*** Given records ***

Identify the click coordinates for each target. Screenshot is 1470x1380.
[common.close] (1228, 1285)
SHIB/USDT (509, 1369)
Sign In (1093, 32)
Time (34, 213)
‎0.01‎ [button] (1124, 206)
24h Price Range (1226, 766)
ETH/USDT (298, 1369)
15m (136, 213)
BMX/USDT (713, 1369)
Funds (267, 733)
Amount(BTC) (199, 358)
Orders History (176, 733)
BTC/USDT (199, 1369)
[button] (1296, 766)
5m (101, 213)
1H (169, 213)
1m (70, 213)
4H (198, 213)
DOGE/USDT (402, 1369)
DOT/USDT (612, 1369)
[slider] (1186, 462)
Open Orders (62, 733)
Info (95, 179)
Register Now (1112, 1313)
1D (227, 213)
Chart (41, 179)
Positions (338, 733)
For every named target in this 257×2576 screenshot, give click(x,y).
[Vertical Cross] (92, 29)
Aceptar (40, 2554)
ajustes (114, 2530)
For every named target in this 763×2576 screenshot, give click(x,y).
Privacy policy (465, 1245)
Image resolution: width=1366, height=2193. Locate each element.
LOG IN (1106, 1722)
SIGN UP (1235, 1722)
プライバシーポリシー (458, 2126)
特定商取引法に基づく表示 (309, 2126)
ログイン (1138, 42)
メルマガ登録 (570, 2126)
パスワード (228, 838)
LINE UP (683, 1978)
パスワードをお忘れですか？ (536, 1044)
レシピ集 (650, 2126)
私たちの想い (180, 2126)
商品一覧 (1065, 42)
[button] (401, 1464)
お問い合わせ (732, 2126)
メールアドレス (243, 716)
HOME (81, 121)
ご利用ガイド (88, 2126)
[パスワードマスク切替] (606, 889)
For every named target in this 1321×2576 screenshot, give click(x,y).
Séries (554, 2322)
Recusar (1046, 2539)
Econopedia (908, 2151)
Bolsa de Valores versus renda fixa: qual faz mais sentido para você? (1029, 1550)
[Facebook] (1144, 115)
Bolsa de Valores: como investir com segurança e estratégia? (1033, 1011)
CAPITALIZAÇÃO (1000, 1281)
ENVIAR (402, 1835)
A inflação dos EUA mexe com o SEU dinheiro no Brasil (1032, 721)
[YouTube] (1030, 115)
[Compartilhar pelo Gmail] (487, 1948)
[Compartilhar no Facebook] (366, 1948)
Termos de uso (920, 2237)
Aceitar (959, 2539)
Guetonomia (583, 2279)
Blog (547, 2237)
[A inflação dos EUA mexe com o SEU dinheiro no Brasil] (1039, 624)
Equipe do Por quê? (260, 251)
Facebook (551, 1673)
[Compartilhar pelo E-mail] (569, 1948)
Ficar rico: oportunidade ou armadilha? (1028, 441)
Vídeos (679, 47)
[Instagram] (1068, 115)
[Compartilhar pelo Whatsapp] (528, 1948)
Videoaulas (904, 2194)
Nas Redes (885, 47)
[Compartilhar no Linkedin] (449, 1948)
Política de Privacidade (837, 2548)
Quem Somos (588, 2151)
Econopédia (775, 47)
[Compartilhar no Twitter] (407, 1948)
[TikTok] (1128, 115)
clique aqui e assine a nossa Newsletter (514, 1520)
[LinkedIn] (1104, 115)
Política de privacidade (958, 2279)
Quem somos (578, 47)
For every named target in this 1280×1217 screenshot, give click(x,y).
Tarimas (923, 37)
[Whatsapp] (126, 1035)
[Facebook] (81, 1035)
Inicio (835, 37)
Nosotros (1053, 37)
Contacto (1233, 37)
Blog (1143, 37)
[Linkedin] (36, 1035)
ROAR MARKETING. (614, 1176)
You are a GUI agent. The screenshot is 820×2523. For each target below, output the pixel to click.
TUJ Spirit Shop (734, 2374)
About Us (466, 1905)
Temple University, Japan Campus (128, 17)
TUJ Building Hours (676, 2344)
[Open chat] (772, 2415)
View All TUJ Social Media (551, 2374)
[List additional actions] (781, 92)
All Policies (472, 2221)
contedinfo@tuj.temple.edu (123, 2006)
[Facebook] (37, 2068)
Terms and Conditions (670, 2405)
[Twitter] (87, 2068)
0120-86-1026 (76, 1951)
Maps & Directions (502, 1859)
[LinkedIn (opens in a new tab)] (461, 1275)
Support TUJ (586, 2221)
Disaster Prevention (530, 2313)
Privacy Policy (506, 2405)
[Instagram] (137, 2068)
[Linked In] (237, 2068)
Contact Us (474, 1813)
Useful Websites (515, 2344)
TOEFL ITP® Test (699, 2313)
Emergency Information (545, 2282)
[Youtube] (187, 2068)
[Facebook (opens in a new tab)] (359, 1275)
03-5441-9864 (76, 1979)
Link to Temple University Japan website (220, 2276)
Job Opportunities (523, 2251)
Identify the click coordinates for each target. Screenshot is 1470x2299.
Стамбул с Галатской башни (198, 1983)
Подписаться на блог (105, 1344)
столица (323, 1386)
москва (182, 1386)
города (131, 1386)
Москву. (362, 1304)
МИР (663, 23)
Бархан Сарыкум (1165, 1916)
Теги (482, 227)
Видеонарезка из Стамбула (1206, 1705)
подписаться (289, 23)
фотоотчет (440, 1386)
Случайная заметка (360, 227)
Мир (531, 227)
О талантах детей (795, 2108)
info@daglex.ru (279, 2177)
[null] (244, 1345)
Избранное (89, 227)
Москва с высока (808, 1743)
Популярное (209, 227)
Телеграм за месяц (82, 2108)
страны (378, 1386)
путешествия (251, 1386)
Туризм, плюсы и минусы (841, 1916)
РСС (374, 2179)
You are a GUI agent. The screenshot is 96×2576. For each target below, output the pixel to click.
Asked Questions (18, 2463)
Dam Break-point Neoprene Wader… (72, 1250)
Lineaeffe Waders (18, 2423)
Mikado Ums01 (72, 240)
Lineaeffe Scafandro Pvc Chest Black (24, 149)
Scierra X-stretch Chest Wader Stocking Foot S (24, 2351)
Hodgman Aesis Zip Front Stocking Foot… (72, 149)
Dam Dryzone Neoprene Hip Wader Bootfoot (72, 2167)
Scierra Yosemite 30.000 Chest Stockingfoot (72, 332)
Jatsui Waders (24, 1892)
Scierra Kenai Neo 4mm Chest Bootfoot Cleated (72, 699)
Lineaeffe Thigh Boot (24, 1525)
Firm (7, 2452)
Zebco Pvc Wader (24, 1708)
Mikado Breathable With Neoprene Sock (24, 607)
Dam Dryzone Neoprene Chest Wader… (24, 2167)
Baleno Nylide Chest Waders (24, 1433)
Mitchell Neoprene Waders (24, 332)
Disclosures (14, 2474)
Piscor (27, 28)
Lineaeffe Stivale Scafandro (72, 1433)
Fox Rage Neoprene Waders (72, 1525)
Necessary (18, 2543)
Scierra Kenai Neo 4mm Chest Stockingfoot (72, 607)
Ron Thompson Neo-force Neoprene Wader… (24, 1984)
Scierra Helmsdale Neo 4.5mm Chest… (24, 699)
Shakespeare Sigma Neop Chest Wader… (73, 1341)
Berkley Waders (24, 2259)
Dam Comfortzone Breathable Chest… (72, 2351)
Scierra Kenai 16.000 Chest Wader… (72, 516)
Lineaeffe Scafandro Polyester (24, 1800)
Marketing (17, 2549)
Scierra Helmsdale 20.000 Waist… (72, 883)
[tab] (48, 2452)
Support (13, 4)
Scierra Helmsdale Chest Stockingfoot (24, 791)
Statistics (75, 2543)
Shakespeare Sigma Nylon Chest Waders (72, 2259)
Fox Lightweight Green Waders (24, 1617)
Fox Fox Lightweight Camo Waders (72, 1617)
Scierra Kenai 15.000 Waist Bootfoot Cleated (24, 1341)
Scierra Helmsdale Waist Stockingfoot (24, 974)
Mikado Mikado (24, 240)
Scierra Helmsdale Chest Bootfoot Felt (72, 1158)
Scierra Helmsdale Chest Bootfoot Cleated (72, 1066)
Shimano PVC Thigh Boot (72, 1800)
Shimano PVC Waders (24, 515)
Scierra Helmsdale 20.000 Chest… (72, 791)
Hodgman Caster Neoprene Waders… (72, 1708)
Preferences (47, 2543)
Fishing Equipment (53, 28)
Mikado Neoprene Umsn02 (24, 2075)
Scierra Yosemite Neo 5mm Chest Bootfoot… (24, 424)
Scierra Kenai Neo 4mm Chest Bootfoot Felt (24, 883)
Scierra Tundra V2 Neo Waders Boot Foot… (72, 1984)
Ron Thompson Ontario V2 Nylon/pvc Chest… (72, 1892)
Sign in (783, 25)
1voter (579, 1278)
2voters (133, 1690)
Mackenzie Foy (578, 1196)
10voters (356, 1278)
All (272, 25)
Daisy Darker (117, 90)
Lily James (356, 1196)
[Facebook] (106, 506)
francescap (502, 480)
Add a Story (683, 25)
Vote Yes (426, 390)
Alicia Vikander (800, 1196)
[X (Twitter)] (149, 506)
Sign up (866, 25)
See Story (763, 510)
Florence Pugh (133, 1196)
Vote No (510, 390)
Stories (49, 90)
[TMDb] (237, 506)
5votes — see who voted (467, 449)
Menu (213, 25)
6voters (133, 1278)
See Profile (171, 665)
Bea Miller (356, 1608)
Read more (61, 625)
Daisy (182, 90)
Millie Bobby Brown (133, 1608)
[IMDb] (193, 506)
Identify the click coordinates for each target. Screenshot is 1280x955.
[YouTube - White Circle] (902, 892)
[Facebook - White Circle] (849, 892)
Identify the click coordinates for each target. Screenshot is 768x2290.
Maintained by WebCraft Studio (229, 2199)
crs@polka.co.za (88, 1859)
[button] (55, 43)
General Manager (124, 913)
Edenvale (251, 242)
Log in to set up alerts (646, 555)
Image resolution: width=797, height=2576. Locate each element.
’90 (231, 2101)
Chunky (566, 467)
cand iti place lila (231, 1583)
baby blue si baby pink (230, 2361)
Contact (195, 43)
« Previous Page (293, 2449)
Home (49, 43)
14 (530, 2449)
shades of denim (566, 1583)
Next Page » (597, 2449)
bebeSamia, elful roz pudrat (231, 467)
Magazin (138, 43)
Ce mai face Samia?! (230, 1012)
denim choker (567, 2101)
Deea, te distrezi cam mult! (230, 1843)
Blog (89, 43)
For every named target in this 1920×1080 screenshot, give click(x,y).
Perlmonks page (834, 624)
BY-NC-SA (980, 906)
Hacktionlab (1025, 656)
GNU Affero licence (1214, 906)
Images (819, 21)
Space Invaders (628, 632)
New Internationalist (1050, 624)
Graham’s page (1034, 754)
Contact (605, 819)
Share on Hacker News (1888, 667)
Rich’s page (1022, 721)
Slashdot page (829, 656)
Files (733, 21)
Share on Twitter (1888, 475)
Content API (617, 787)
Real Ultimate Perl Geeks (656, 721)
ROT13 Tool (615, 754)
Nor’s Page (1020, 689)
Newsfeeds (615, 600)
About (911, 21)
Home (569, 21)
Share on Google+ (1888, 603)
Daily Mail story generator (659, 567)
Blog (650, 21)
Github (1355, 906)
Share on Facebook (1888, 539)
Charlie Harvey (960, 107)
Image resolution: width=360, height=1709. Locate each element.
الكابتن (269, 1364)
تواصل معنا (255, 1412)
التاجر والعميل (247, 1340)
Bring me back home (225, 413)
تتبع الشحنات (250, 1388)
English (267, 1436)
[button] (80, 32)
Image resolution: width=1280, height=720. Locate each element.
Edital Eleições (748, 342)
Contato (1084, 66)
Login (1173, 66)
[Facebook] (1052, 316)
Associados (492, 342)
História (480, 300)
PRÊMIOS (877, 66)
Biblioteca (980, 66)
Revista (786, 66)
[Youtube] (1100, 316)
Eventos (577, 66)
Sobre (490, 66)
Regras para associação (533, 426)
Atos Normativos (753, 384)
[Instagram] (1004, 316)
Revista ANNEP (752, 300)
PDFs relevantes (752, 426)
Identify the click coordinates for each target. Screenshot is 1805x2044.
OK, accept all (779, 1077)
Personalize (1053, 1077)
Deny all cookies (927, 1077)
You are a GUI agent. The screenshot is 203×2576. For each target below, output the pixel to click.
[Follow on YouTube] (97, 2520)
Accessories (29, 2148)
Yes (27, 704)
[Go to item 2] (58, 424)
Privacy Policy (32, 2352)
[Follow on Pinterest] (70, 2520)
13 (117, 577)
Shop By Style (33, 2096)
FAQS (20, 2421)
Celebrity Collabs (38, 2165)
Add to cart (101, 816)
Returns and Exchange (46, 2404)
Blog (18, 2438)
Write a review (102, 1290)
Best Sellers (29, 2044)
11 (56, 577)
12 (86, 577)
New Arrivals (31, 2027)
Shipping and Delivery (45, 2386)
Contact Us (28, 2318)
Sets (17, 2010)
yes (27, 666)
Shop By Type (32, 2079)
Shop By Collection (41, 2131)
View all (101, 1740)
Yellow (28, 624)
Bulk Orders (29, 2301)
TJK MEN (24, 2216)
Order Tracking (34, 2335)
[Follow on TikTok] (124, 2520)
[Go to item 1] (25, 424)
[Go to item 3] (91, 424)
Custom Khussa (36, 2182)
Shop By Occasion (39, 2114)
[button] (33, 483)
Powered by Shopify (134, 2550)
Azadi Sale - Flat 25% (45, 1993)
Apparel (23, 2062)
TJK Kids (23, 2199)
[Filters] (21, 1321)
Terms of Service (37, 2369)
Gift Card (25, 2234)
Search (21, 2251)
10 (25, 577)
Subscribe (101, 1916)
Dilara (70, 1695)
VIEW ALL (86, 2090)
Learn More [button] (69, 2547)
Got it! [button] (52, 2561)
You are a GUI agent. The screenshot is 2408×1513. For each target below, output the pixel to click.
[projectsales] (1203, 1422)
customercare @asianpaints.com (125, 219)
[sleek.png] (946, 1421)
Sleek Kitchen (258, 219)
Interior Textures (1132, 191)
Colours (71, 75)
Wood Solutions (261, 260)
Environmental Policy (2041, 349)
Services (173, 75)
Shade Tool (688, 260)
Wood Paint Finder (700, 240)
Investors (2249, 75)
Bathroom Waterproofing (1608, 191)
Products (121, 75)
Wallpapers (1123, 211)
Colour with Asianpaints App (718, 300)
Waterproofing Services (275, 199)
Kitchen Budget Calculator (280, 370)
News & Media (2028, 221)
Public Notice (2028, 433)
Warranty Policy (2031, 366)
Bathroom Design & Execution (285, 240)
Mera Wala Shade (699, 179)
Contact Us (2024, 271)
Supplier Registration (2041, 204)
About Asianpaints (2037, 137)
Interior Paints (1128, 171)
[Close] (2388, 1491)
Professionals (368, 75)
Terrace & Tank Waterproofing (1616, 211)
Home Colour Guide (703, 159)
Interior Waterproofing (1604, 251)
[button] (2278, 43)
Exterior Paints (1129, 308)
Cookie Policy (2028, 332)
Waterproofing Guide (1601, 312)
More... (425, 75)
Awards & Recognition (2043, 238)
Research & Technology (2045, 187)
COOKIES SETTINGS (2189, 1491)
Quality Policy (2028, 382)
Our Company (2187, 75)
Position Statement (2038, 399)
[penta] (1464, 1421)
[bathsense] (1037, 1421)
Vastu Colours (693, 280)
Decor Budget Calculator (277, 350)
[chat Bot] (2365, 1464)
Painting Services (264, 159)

*** End of Given records ***

» **What you need to do**: What is needed is each line from the records with the word "Brasil" in it.

» **Output of the task**:
A inflação dos EUA mexe com o SEU dinheiro no Brasil (1032, 721)
[A inflação dos EUA mexe com o SEU dinheiro no Brasil] (1039, 624)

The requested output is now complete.